I just wrote about Glenn Delk’s response to APS Superintendent Meria Carstarphen’s blog about working to prevent her 26 schools eligible for the Governor’s Opportunity School District from being taken over.
I want everyone to understand that we are developing an aggressive and targeted course of action for school improvement. If we can achieve that, state intervention will be unnecessary. The Board and I share in the belief that that ensuring all students have access to quality education and maintaining local control of education is critical to the health and well-being of Atlanta. Further, we have an obligation to the students, parents and taxpayers of Atlanta to do everything in our power to ensure that our schools improve at a pace that allows them to avoid state takeover.
When I saw the number of APS schools on the potential OSD list, it was clear to me that we didn’t have a day to waste. There are currently 26 APS schools that meet the above criteria, and there a number of other APS schools which are at-risk of eligibility either because they have one or two years of CCRPI performance below 60 and/or they have historical CCRPI performance close to 60.

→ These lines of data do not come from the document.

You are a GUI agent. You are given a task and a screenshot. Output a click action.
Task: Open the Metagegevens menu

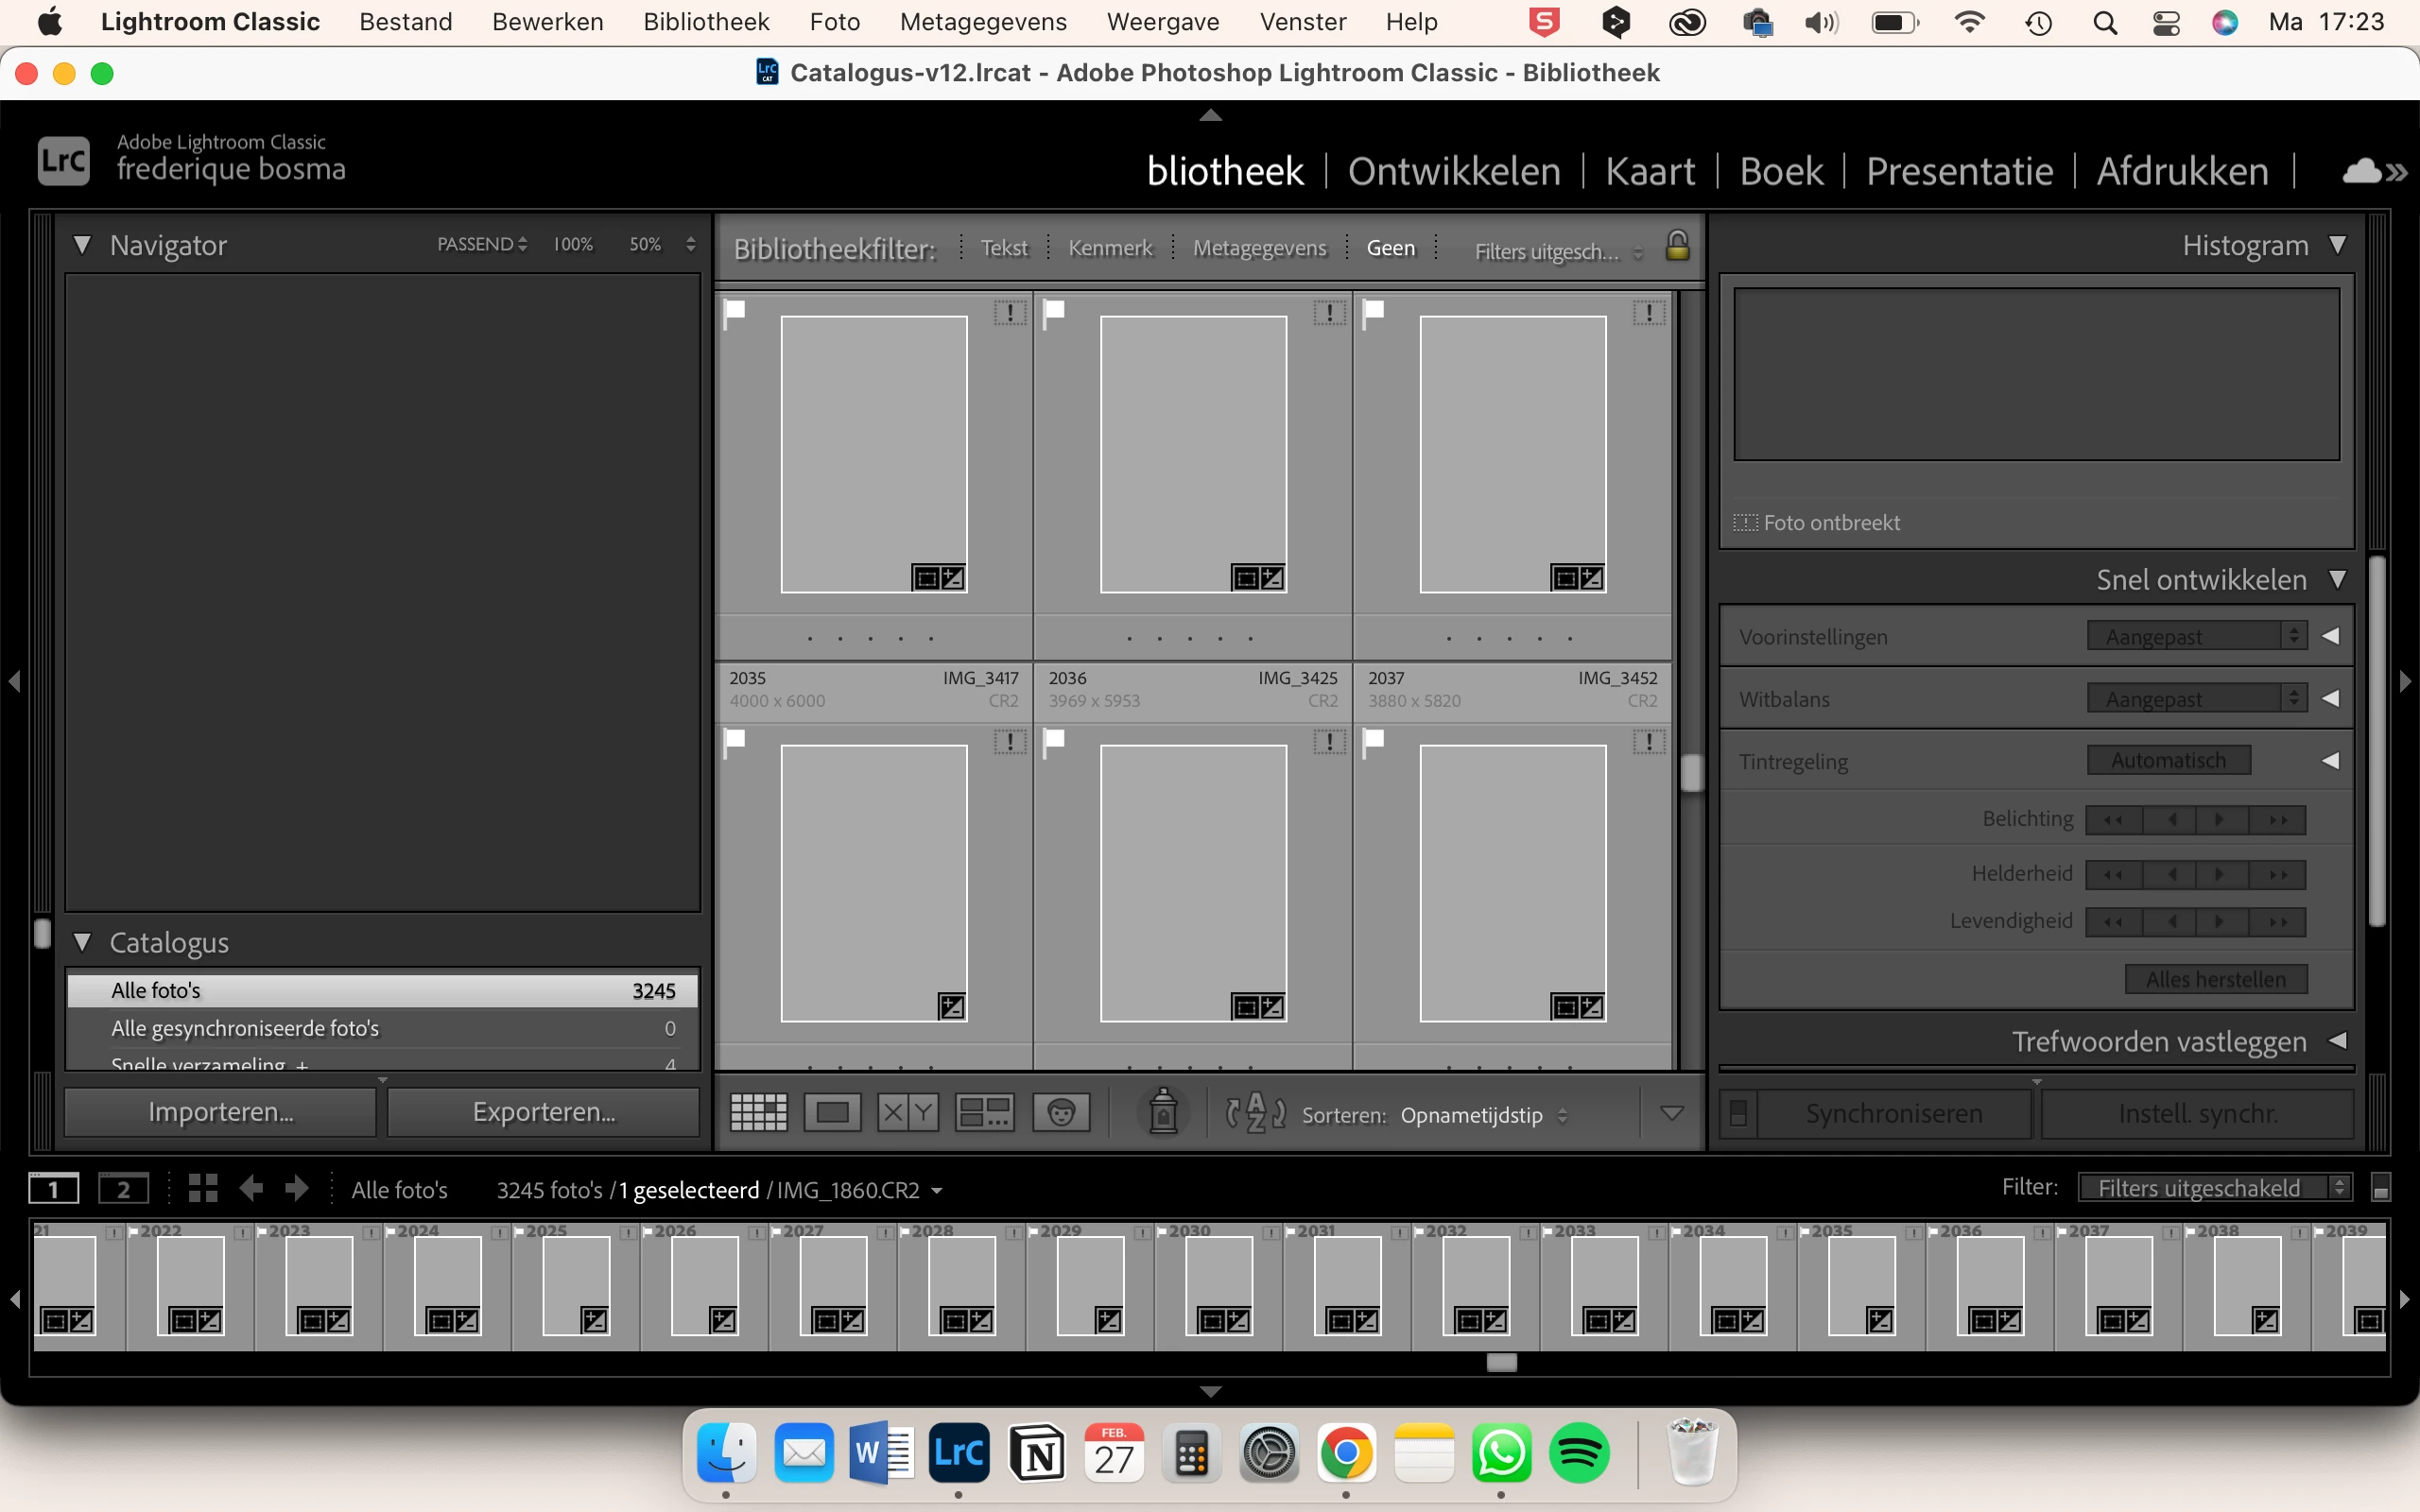(x=982, y=22)
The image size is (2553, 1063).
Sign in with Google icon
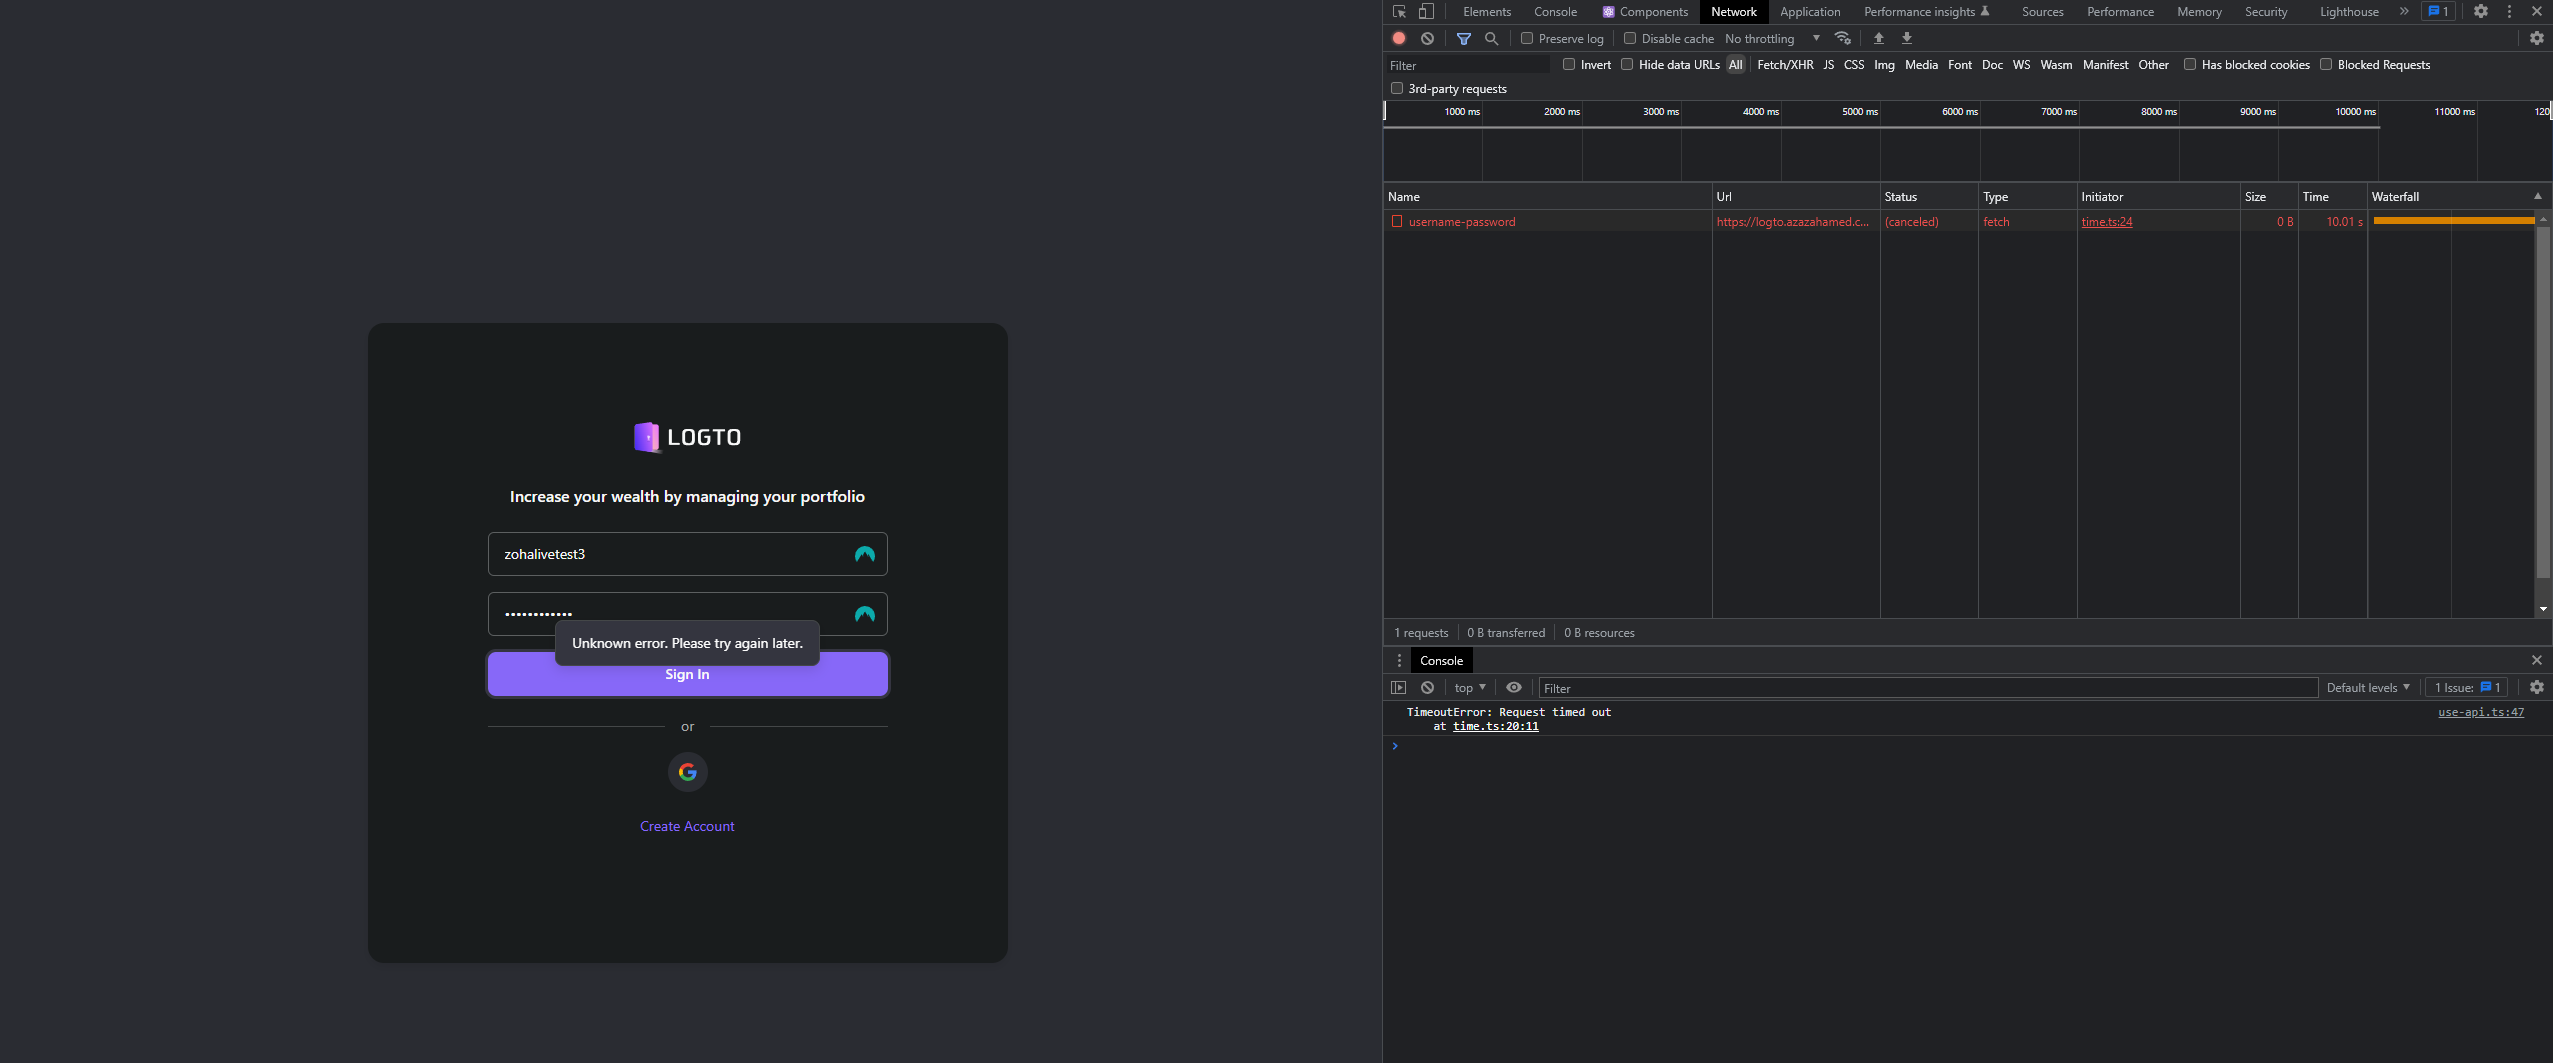pyautogui.click(x=687, y=771)
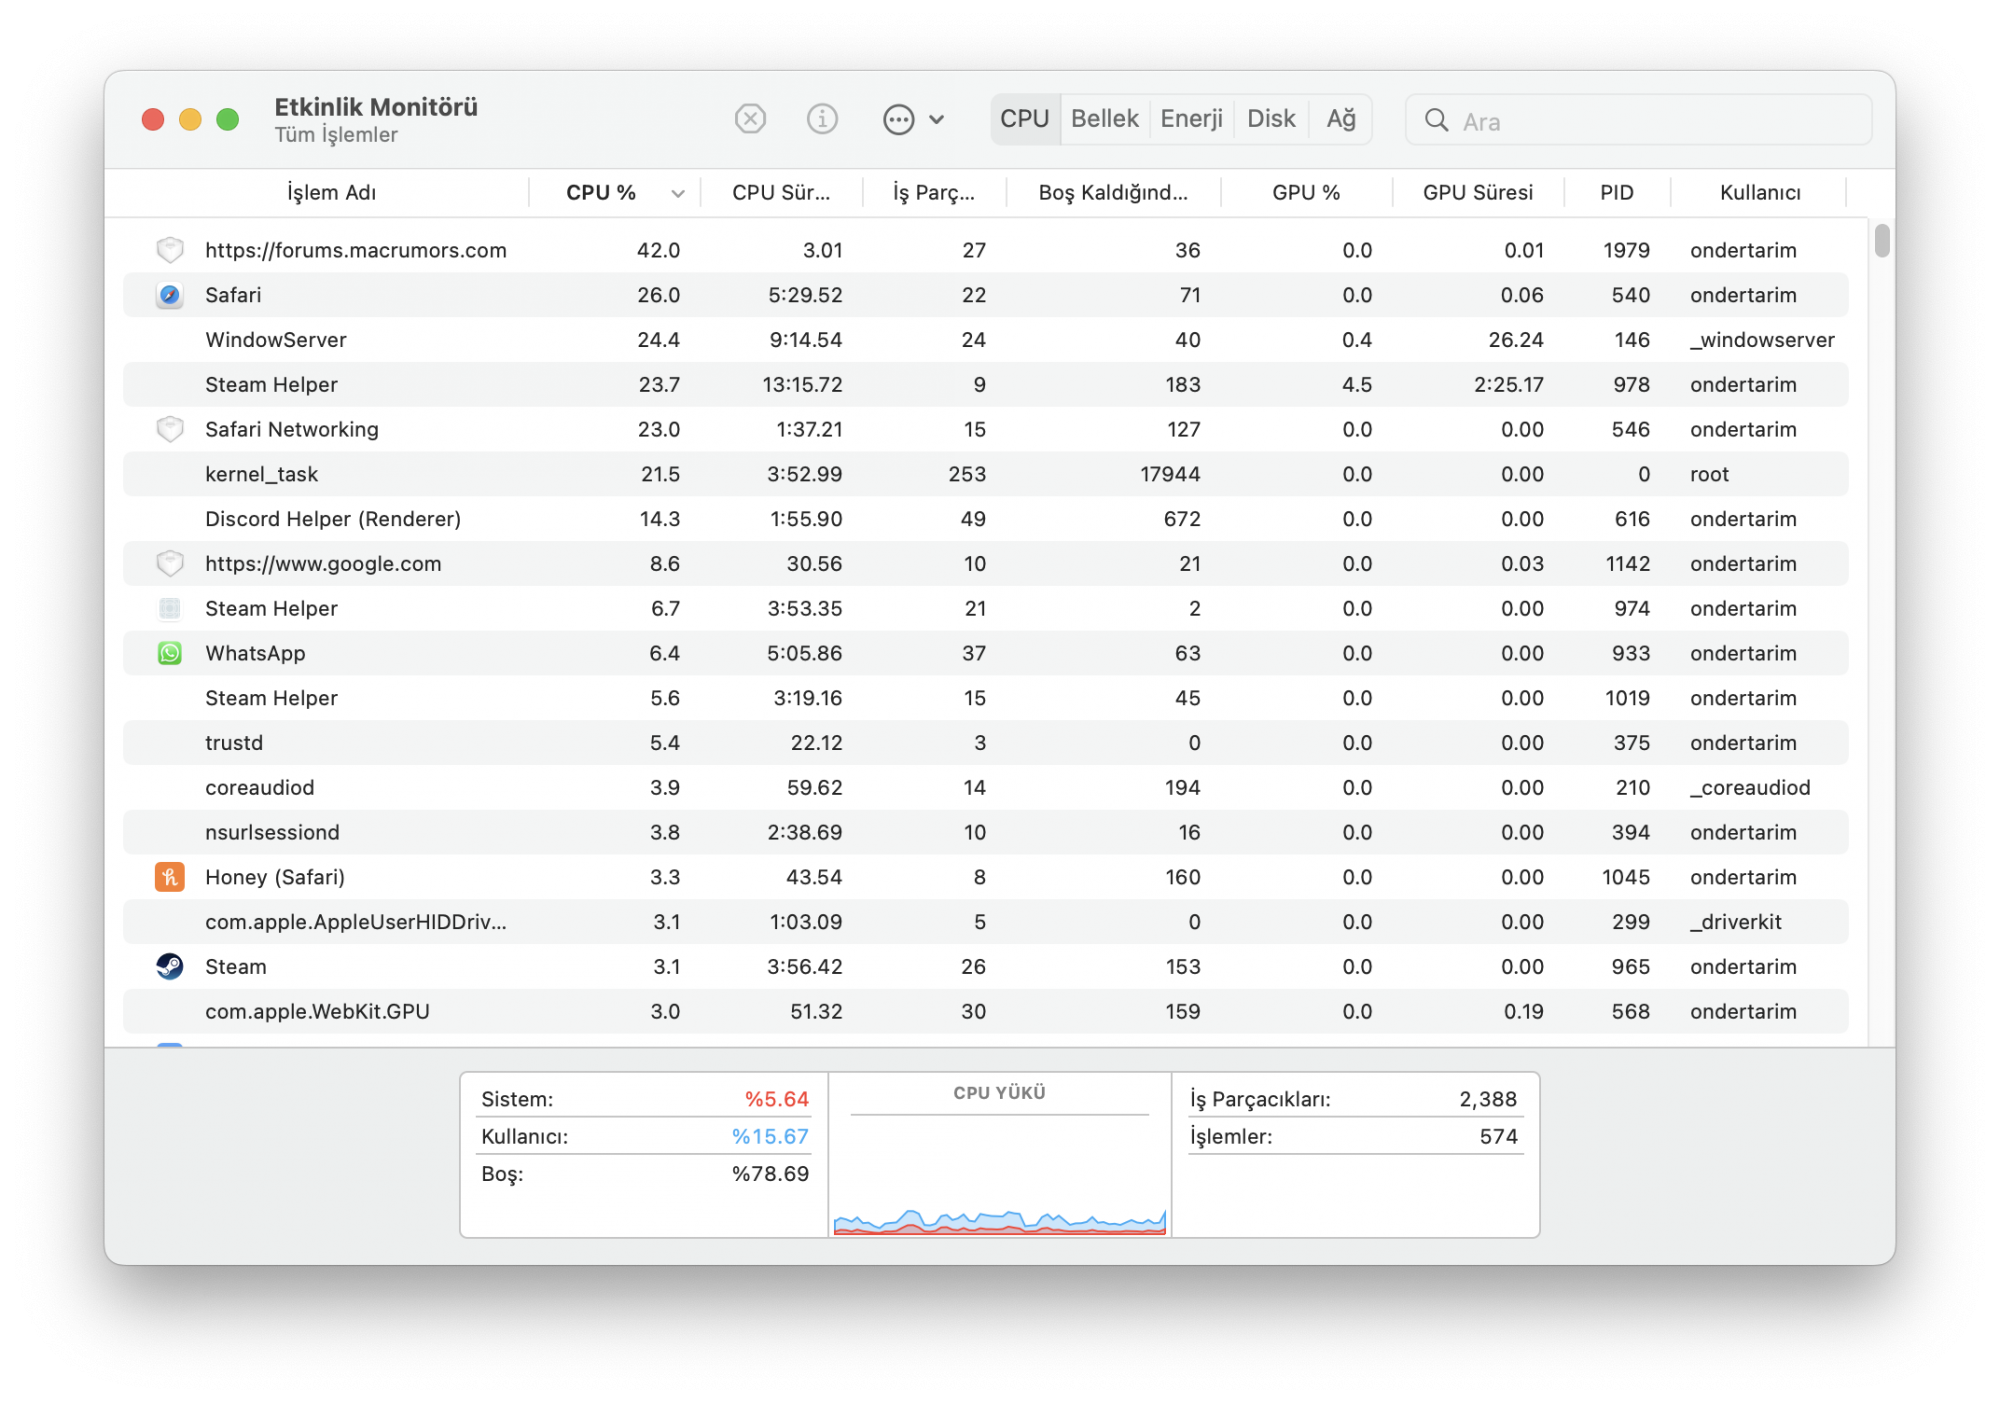Click the WhatsApp green icon
This screenshot has height=1403, width=2000.
pyautogui.click(x=170, y=653)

It just seems more politically motivated or a way to help the image of the district than helping the students. “When you saw the number of schools on the potential OSD list, it was clear you didn’t have a day to waste?” What did you think about those schools for the first year on the job? What steps had you been taking to help these schools improve before the OSD legislation? Certainly the work needs to be done but, seems like convenient timing that feels more like adults are the focus than the kids.
We also launched yesterday the eight-week New School Turnaround Strategy Project guided by the Boston Consulting Group, a national group with a strong presence here in Atlanta. Thanks to the generosity of some funders, we have been able to take advantage of their unique expertise in education. This project will include a robust community engagement component that will consist of surveys, focus groups, town hall meetings, and a community advisory panel to help inform our approach. I will also be collecting feedback from our teachers and principals, especially those who are “in the trenches” every day in some of our most challenging schools. It is important to me that whatever strategy we develop does not happen “to” our communities or “to” the dedicated staff members who have been committed to some of our most at-risk schools for decades. I want our key stakeholders at the table and engaged in this important decision-making process. Learn more about how you can help here.
I hope something productive comes of this research project. We are all still trying to figure out what happened with Michael Thurmond’s Bridge Initiative in DeKalb County……thankfully, I heard that Supt. Green won’t even let Thurmond back in the building! He did some good work, but clearly not enough. However, projects like this always look good and sound good but don’t always return actionable items that are followed through on. But all the consultants still get paid….
When I learned that she planned to leave the Governor’s Office at the end of the month, I could not delay. I knew she could be a key component in challenging us to do the tough and smart work as well as help us navigate the system to avoid the OSD. It won’t give APS an automatic pass, but I think it gives us the leverage of advice from an expert who understands the decisions surrounding the creation, mission and structure of the OSD.
Navigate the system to avoid OSD. I can’t believe she actually said “It won’t give APS an automatic pass.” That all sounds like the CCPRI scores will get to 61 so they can’t be included, but will that progress really continue? Or will it simply stall after OSD is no longer a threat?